PREVENTION

This goes for you and your children as well.  The CDC recommends 30% or higher level DEET be applied to skin.  These products are not without dispute, many suggest that the chemicals used have harmful effects on the wearer.  Other options suggested are picardin and permethrin.  These products are used to treat clothing and fabric not skin.  Studies  have shown that permethrin is poisonous to cats and fish in its liquid form and caution is strongly suggested when treating clothing at home.  There are companies who sell pre-manufactured clothing treated with permethrin as well as having the option of sending your own clothing in to be treated by them.  There are multiple natural essential oils that have been shown to have a repellent effect on ticks as well.  Please do your research and find a product that you feel comfortable with. 

HOW TO DO A TICK CHECK

 It is why it is important to Tuck your pants into socks and wear long sleeves.   If gardening or doing yard work, wearing gloves that go over your wrists and sleeve cuffs is also a good idea to reduce the ticks access to skin.  

Now for your initial tick check followed by a shower and another tick check.  The second tick check is important insurance. 

 

Pay special attention to certain areas of preference for ticks.  Using a hand held mirror check skin folds, hair and awkward locations.  You may need help in checking hair and scalp.  Ticks will crawl to dark moist areas on your body.  This is where you want to look first. 

The second place to consider is where your clothing meets the skin. 

A tick will crawl until it meets resistance.  You will notice on the tick check image that creases behind the knees and those on the arm are highlighted.  These are natural barriers where a tick may get delayed and decide to bite.

   TICK SAFE FASHION TIPS

A.  Wearing a hat and keeping your          head covered  

B. Light coloured shirt.

C. Light coloured pants

D. Light socks with pants tucked in

E. Pulling back air discourages them       from hanging around your ears

F. Tuck shirt into pants

G. Long sleeves

H.  Boots to cover feet and bottom of        pants

Tick Proofing Your Yard

Reduce risk by safeguarding your yard. 

Have a sturdy fence to keep out wildlife.

Keep lawn mowed.

Clean up leaf and plant waste.

Use cedar chips or stone around perimeter to add extra safety.

Keep bird feeders away from pet/children’s areas. 

Keep wood pile neatly stacked an in a sunny place.

FINAL THOUGHTS

Being prepared, using bug repellent and dressing properly is the easiest way to reduce the risk. 

Do complete tick checks after you have been out in tick turf.

Make sure you have a great pair of needle nose tweezers and magnifying glass handy, along with an antiseptic to clean bite site.

Know what diseases are found in your area and what symptoms they can each create separately and together.   Lyme spirochetes are capable of disseminating into the lymphatic system; they frequently act as transporters/vehicles for other viruses, bacteria and parasites, changing the dynamics of those diseases. 

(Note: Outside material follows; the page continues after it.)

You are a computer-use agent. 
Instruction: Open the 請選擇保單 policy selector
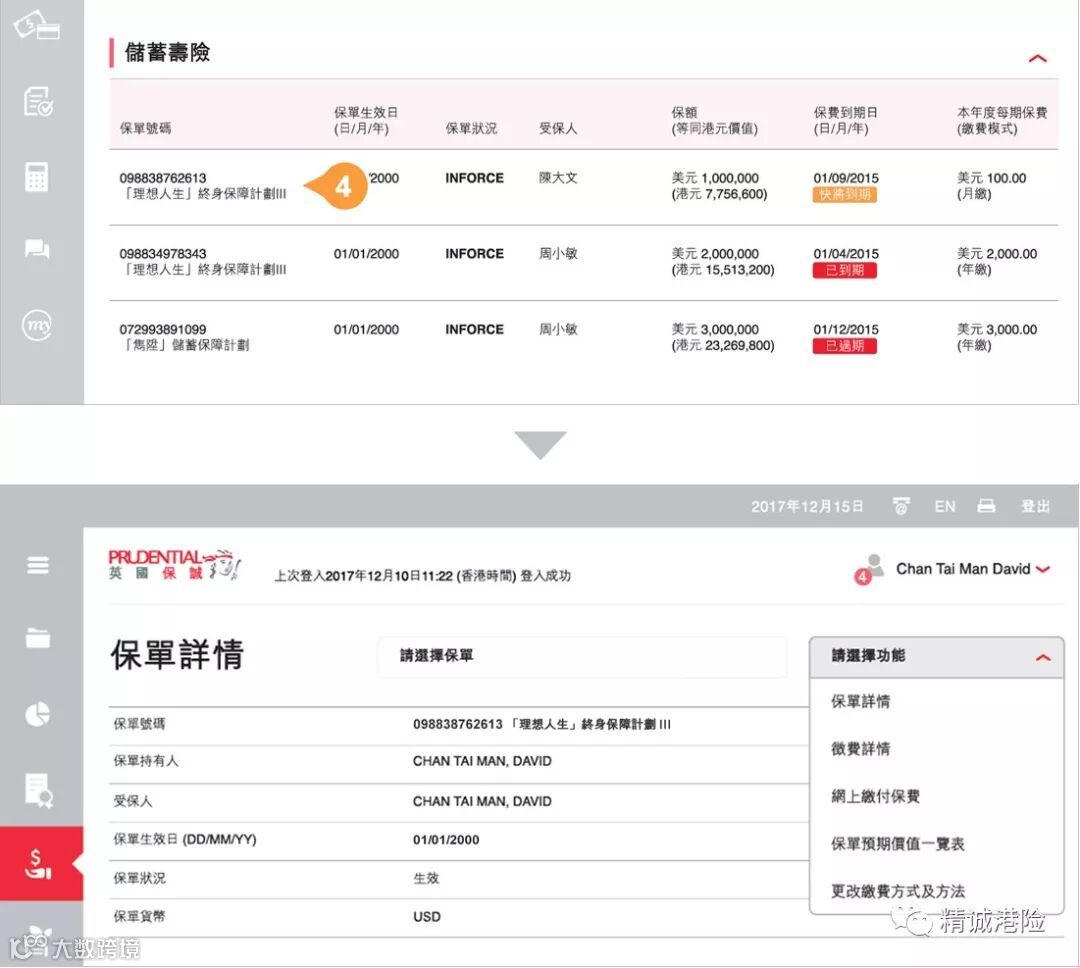click(582, 657)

Remember that many family physicians do not have updated information on vector borne diseases, providing those with literature can be a great way to start their learning curve.   If you believe that you have been exposed to one or many tick borne diseases but cannot find care, please know you are not alone.  Locate a support group on line, most states/provinces/countries have charity organizations set up to help.

Regardless of bug repellent, when you return home, vigorously shake out any clothing possible outside.  This will help remove any ticks, it is also highly recommended to place clothing worn in a risk area into the dryer for 30+ mins of high heat, to kill off any ticks remaining on clothing.  If your clothing is wet, dry then Wash.   Studies have shown that ticks are tough and sneaky and can survive both submersion in water and extreme heat if trapped in a folds or seams of fabric.  

Remember to wear light coloured clothing, it makes it easier to spot the ticks

Although ticks cannot fly, birds do. 

Originally thought to use deer as their main mode of transport, multiple studies have proven that birds and small mammals like mice are favored by ticks. 

Bird feeders/baths are wonderful to watch however, they do invite not only birds, but squirrels and chipmunks onto your property.  If you have pets that use the yard you may want to consider an alternate location for your feeder, possibly in the front of the home, where there is less pet/human traffic.   This will reduce the likelihood of a tick getting on your pet.

Using bug repellent products on your pets is important.  There are multiple products that one can consider when wanting to help make your pet a safer companion for you and your family.  Collar, bandanas and pet clothing treated with permethrin are great options; there are a host of medications available from your veterinarian as well as natural sprays you can make up at home.   Anytime a pet has been out exploring tick habitat (running through grass/brush/forest) make sure you give you pet a thorough tick check. 

Ticks like shady areas where there is moisture to keep them from drying out.  Best thing you can do is avoid:  long grassy area, brush and leaf litter and wood piles.